Bir tasarının veya eylemin hata payı muhakkak olmalı. Her proje aksayabilir ve düzeltilebilir. Fakat bahsettiğimiz o hata payı, projeyi kimin yürütüğüne göre değişir. Bir özel okulun uzaktan eğitim platformu ile hükümetin projesi tabii ki aynı kefeye konamaz. Öyle olsaydı her iki proje geliştircisi de ortalama bir maaş ile 5 metre karelik ofislerde oturuyor olurdu.
Hatalar ve gözden kaçırılanlar bu coğrafyada hep değişimle çözüldü. İyileştirme değişimi ile değil fakat görmezden gelme değişimiyle. Bir yıl lise sınavında binlerce birinci görmezden gelinerek 4+4+4. Sınav sanki ertesi yıl hatalı sorulara değmeden, iyi bir devlet lisesi kazanma parkuru. Sonraki yıl insan ırkının ortaya çıkşını mistik kuramlarla açıklandığına inanıyor ve deve kesiyorsanız daha yüksek sonuçlar alabiliyorsunuz. Ya da bir tanıdığınız bunları yaparken çok yüksek meblağlar kazanıyor ve bu kadar parayı nasıl kazandığını anlamıyorsanız, çocukları muhtelemelen çok iyi yabancı üniveristelere gidecektir. Bunlar küçük, herkesçe bilinen ama çocukça sorunlar.

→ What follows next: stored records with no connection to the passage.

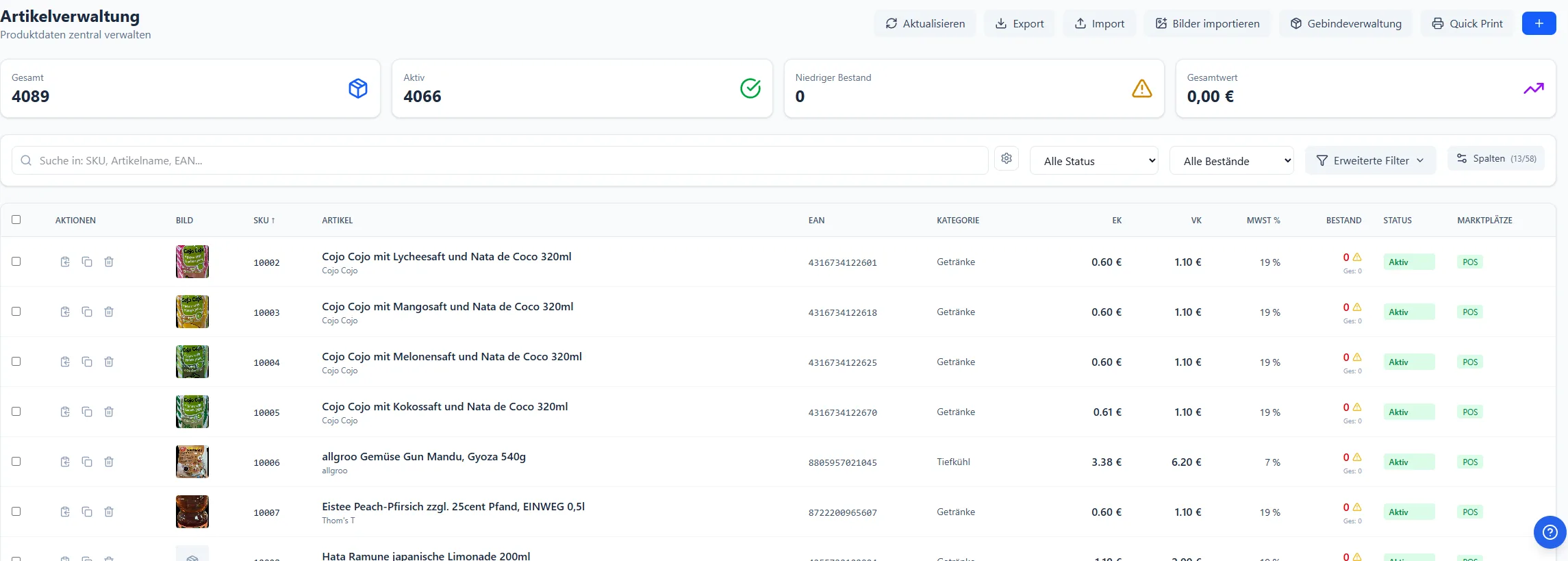This screenshot has width=1568, height=561.
Task: Delete article 10002 via trash icon
Action: click(109, 262)
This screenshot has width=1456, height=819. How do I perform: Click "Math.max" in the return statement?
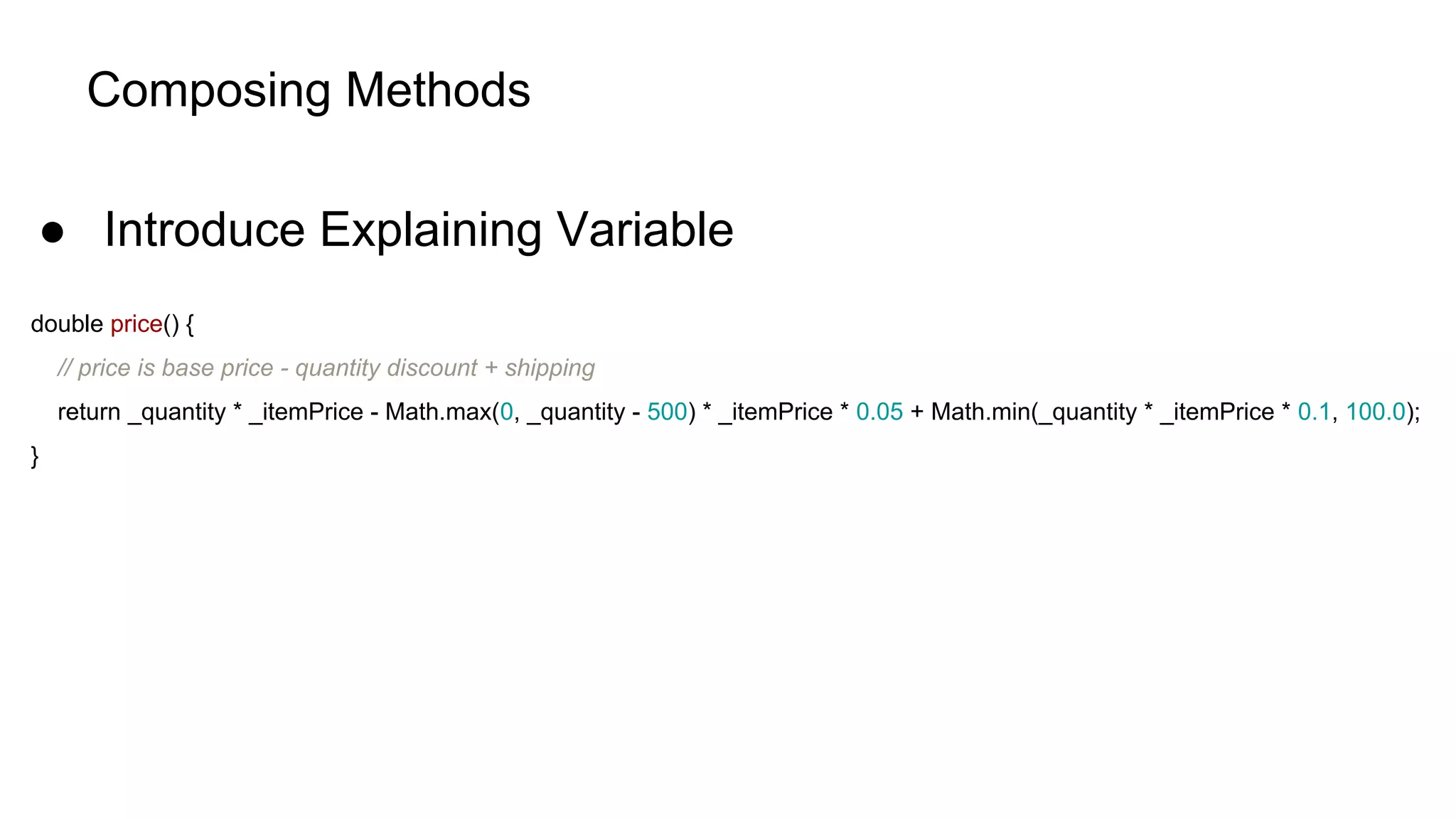pos(438,412)
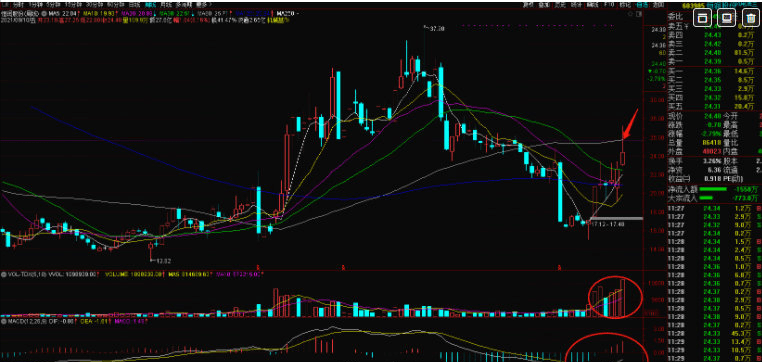Expand the 更多 periods dropdown
762x362 pixels.
pyautogui.click(x=203, y=4)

Fikrimce yöneten ve yönetilenler arasındaki yaş farkı arttıkça, iletişim aynı oranda zayıflıyor. Dedelerimizin kulakları duymuyor, çocuklarımızın sesi nedense çok çıkmıyor. Araya kuru bir gürültü giriyor. Hâl böyle olunca, değişip duran bu sistem, bir gezegen misali yörüngesinde dönüyor. Bir çırpıda üniversiteye geçiş sınavından onca konu atılabiliyor. Yani merak ediyor insan, bu konuların öğrenilmesine gerek yoksa bunca yıldır neden soruluyor? Ya da bu konular yokmuş gibi yapmaktansa alternatifler neler? Ya da daha genel bakalım olaya: Bir çırıpıda kestirip atılabiliyorsa müfredat, neden bu müfredat?
16 yıllık eğitim hayatımda birçok kez gönüllü olarak imkanı olmayan çocuklar için arkadaşlarımla beraber özel dersler sağladık. Onlara hep “neden?” diye sorduk. “Öğretmenim öyle dedi”, “Ben nerden bileyim”, “ Allah öyle istemiş” gibi yetişkinlere özgü birçok cevapla karşılaştık. “Bu müfredattan geriye kalanlar bu mu?” diye düşünüyor insan. Tabii küçük bir örneklem gruptan bahsediyoruz. Kültürün ve ev hayatının etkileri yadsınamaz. Yine de bir kimlik numaram olduğundan beri pek az hükümet lideri ve eğitim sisteminde birbirini doğuran yüzlerce değişiklik gördüğümü, hiçbirinin kalıcı çözüm olmadığını hatırlatmak istiyorum.
Anaokulundan liseye uzanan süreçte, insan insanlığını sorguluyor ve zaman geçtikçe unuttuğu o kelimeyi sıklıkla telafuz ediyor: Neden? Sanki artık pek azımız eğitimde hata payının ne denli düşük olması gerektiğini ve yanlışların da notlandırıldığını hatırlıyoruz. Görmezden geliyoruz. Neden bu coğrafyadaki çocukların kaderi görmezden gelinen hatalarla bezeli?